This strategy only looks at tick volumes to discriminate between fast and slower moving markets.
This is combined with the trend strength to further discriminate between steady one way trends, and trends with a more limited amplitude.
Then the spreads are compared to calculate the final decision, a combination of the highest volumes, preferably in the same direction, with the lowest spread.
Then these results are sorted, and combinations are calculated to discover the higher odds cross combinations with the best set of conditions.
In the beginning i saw great losses which made no sense at all, but i never gave up on the strategy and improved it over the years,
Up to the point where it produces acceptable performance, of a quality that i find difficult to reproduce with any other given strategy.
Great attitude.
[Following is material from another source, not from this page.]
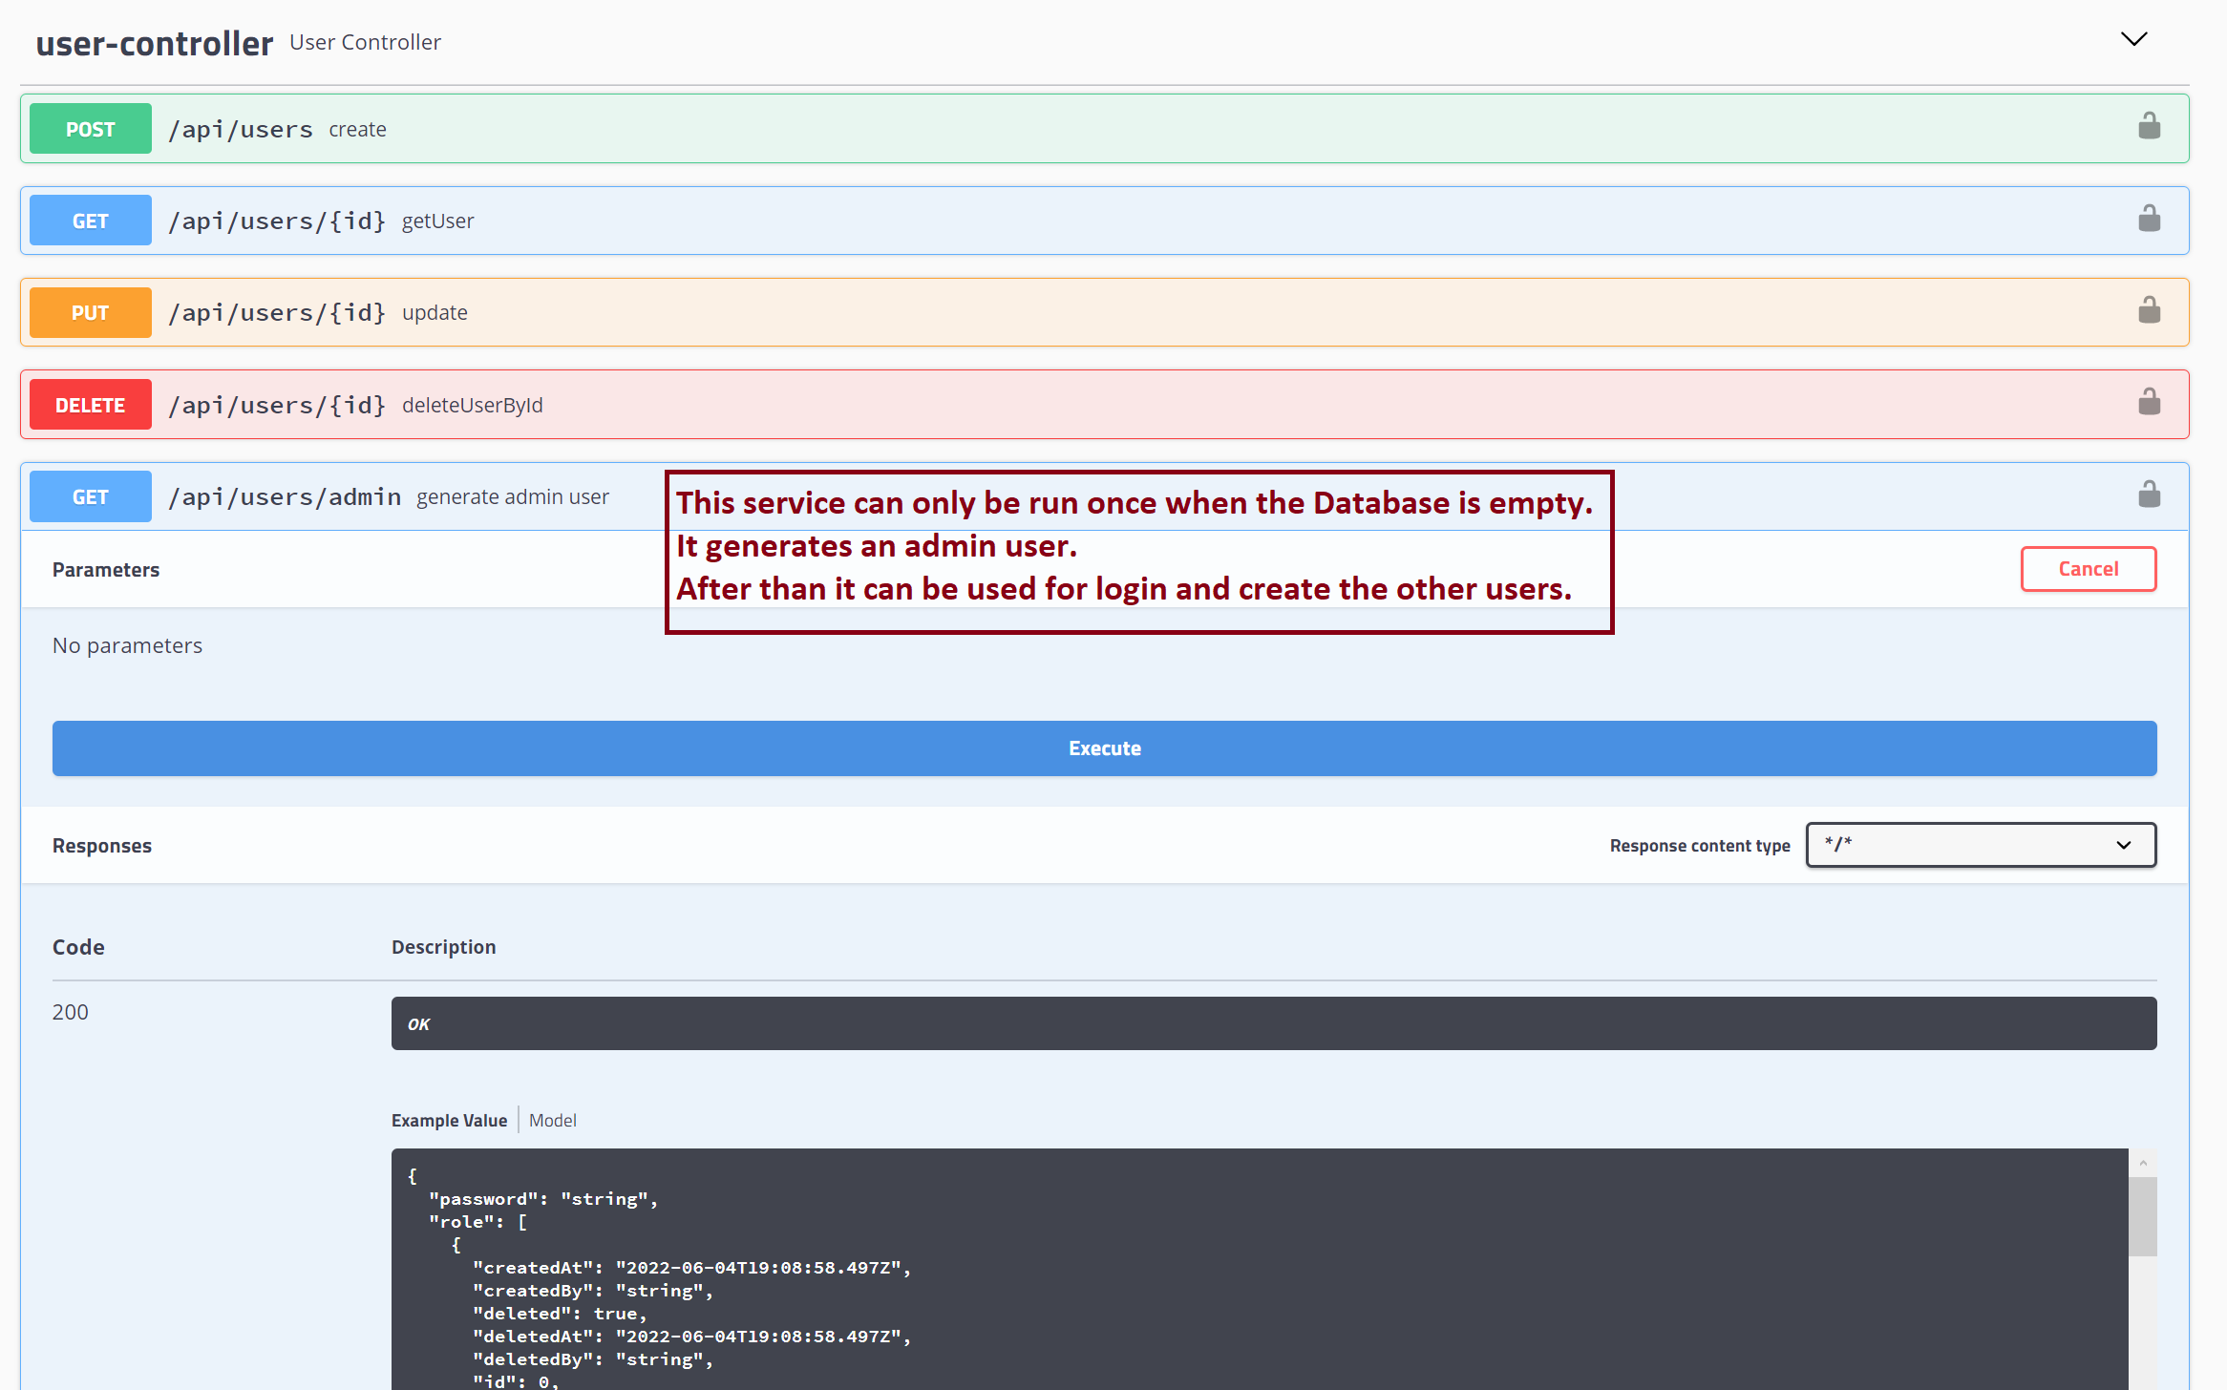Open the Response content type dropdown
This screenshot has width=2227, height=1390.
pyautogui.click(x=1980, y=845)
Any live results to support this approach?
Maybe if you give it a go.
Other then that, it's none of your business.
It is not as critical as you might expect.
In the primitive days i only had the robot that did a print out of the best deals and so i had to open the orders manually.
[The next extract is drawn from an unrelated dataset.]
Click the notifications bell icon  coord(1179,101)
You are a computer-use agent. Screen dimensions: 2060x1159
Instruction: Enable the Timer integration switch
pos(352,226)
But even then, with seconds in between opening of the orders, the result were good enough to develop it further.
The core principle are the opposing positions they create a triangular hedge that stays 1/3 virtually flat.
In stead of long or short, you now get to extract profits from markets that are slowly moving away and towards one another.
Simply said you can profit in both directions due to the asymmetric nature of the structure.
Knowing this also brings piece of mind but you have to create new means of trailing the entire thing simultaneously, rather then handling single positions.
I mean you have to study your Brokers terms&condition VERY CAREFULLY and Thoroughly.
If it's not allowed, it's in there.
You can find stories on the net of brokers cancelling over 300k in profits because the trader allegedly breached their terms and conditions.
You have to read all of the small letters and do not skip anything.
To give you an idea, if i examine 100 Brokers, only 3 pass the test.
The truth of the matter is that correlations may or may work at a particular time, it is the same with indicators, but what will make a trader becomes profitable in this market is for him to create a strategy that gives bigger winnings that losing trades, let us focus in developing a strategy that can give us better risk reward ratio(at least 1:1) and good winning percentage(at least 60%).